Wen Ning, Guan Huaiqun, Hammoud Rabih, Pradhan Deepak, Nurushev T, Li Shidong, Movsas Benjamin
Henry Ford Health System, Detroit, MI, USA.
Phys Med Biol. 2007 Apr 21;52(8):2267-76. doi: 10.1088/0031-9155/52/8/015. Epub 2007 Apr 2.
With the increased use of cone beam CT (CBCT) for daily patient setup, the accumulated dose from CBCT may be significantly higher than that from simulation CT or portal imaging. The objective of this work is to measure the dose from daily pelvic scans with fixed technical settings and collimations. CBCT scans were acquired in half-fan mode using a half bowtie and x-rays were delivered in pulsed-fluoro mode. The skin doses for seven prostate patients were measured on an IRB-approved protocol. TLD capsules were placed on the patient's skin at the central axis of three beams: AP, left lateral (Lt Lat) and right lateral (Rt Lat). To avoid the ring artefacts centred in the prostate, the treatment couch was dropped 3 cm from the patient's tattoo (central axis). The measured AP skin doses ranged 3-6 cGy for 20-33 cm separation. The larger the patient size the less the AP skin dose. Lateral doses did not change much with patient size. The Lt Lat dose was approximately 4.0 cGy, which was approximately 40% higher than the Rt Lat dose of approximately 2.6 cGy. To verify this dose asymmetry, surface doses on an IMRT QA phantom (oval shaped, 30 cm x 20 cm) were measured at the same three sites using TLD capsules with 3 cm table-drop. The dose asymmetry was due to: (1) kV source rotation which always starts from the patient's Lt Lat and ends at Lt Lat. Gantry rotation gets much slower near the end of rotation but dose rate stays constant and (2) 370 degrees scan rotation (10 degrees scan overlap on the Lt Lat side). In vivo doses were measured inside a Rando pelvic heterogeneous phantom using TLDs. The left hip (femoral head and neck) received the highest doses of approximately 10-11 cGy while the right hip received approximately 6-7 cGy. The surface and in vivo doses were also measured for phantoms at the central-axis setup. The difference was less than approximately 12% to the table-drop setup.

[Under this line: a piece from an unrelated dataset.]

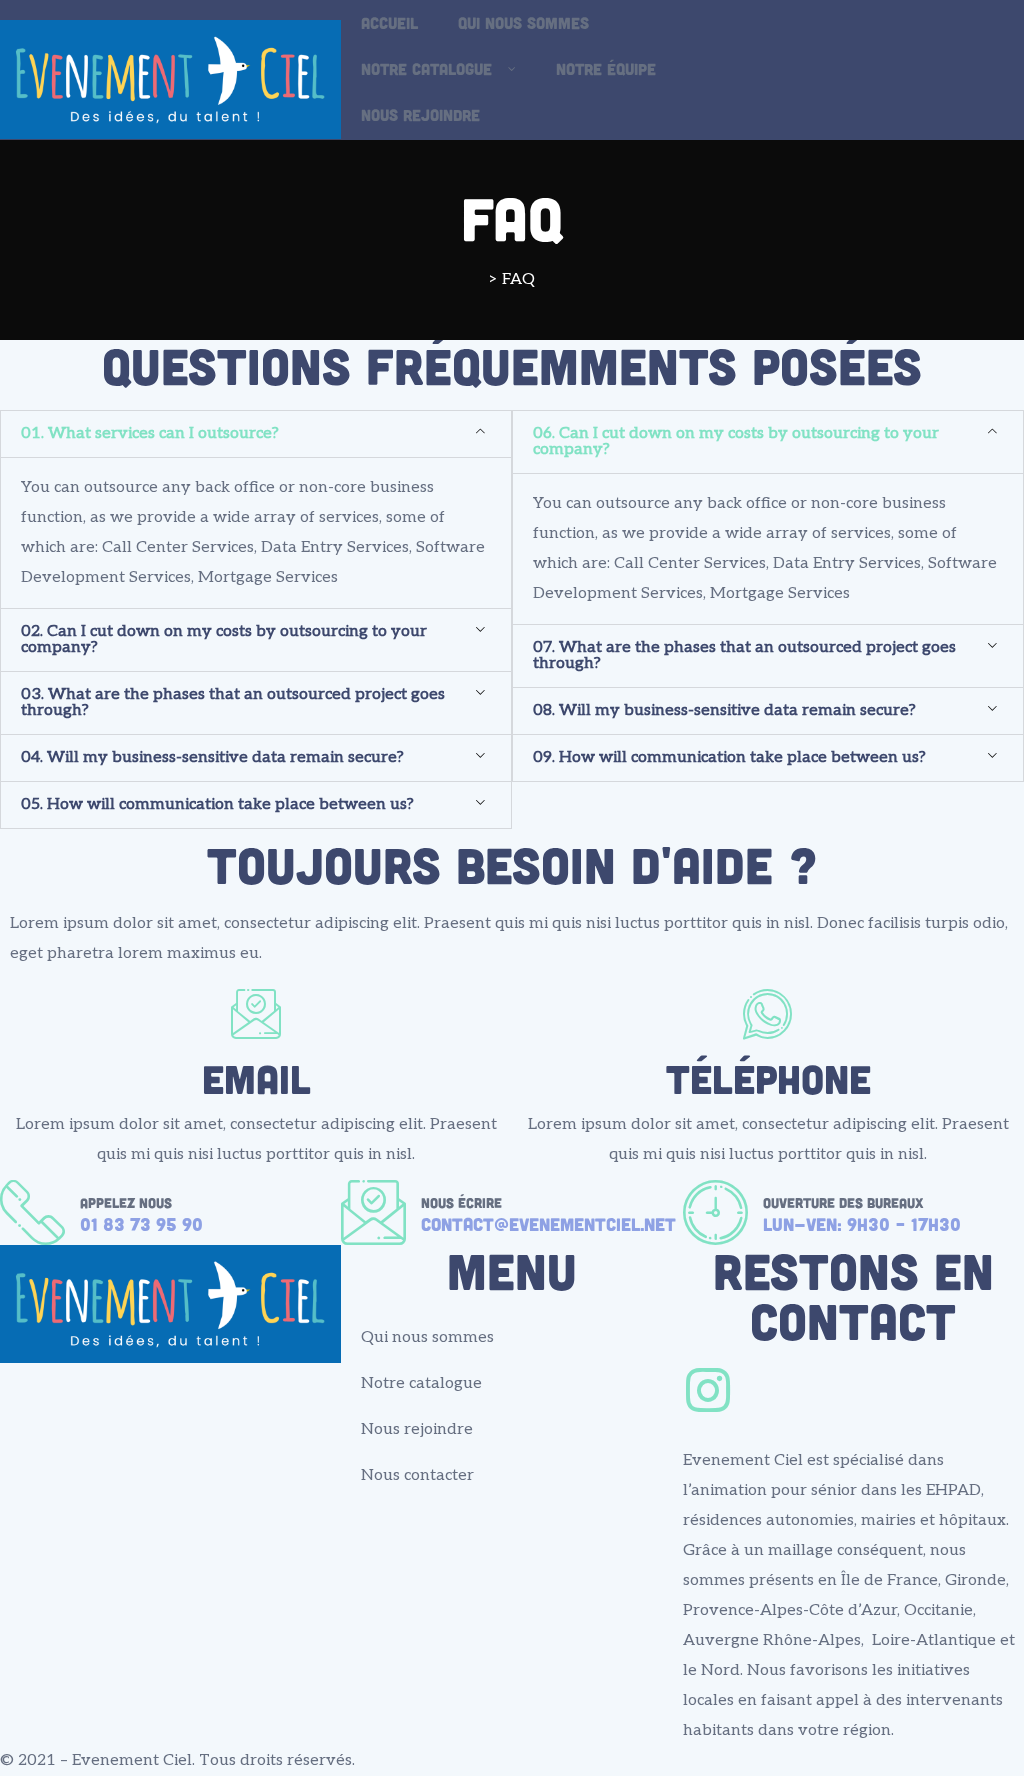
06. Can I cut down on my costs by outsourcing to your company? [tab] (736, 441)
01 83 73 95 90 (141, 1224)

随着锥形束CT(CBCT)在日常患者摆位中的使用增加,CBCT累积的剂量可能显著高于模拟CT或射野成像的剂量。本研究的目的是在固定的技术参数和准直条件下测量每日盆腔扫描的剂量。CBCT扫描采用半扇区模式、半束光器进行采集,X射线以脉冲荧光模式发射。根据机构审查委员会批准的方案,测量了7例前列腺癌患者的皮肤剂量。热释光剂量仪(TLD)置于患者皮肤的三个射束中心轴上:前后位(AP)、左侧位(Lt Lat)和右侧位(Rt Lat)。为避免前列腺区域出现环形伪影,治疗床从患者体表标记(中心轴)下降3 cm。在20 - 33 cm的间距下,测量的AP皮肤剂量范围为3 - 6 cGy。患者体型越大,AP皮肤剂量越低。侧位剂量随患者体型变化不大。左侧位剂量约为4.0 cGy,比右侧位剂量约2.6 cGy高约40%。为验证这种剂量不对称性,在相同的三个部位,使用TLD并将治疗床下降3 cm,测量了调强放射治疗质量保证模体(椭圆形,30 cm×20 cm)表面剂量。剂量不对称的原因是:(1)千伏源旋转,总是从患者左侧位开始并在左侧位结束。机架旋转在接近旋转结束时变得慢得多,但剂量率保持恒定;(2)370度扫描旋转(左侧位有10度扫描重叠)。使用TLD在Rando盆腔非均匀模体内测量体内剂量。左髋部(股骨头和颈部)接受的最高剂量约为10 - 11 cGy,而右髋部接受的剂量约为6 - 7 cGy。还测量了模体在中心轴摆位时的表面剂量和体内剂量。与治疗床下降摆位相比,差异小于约12%。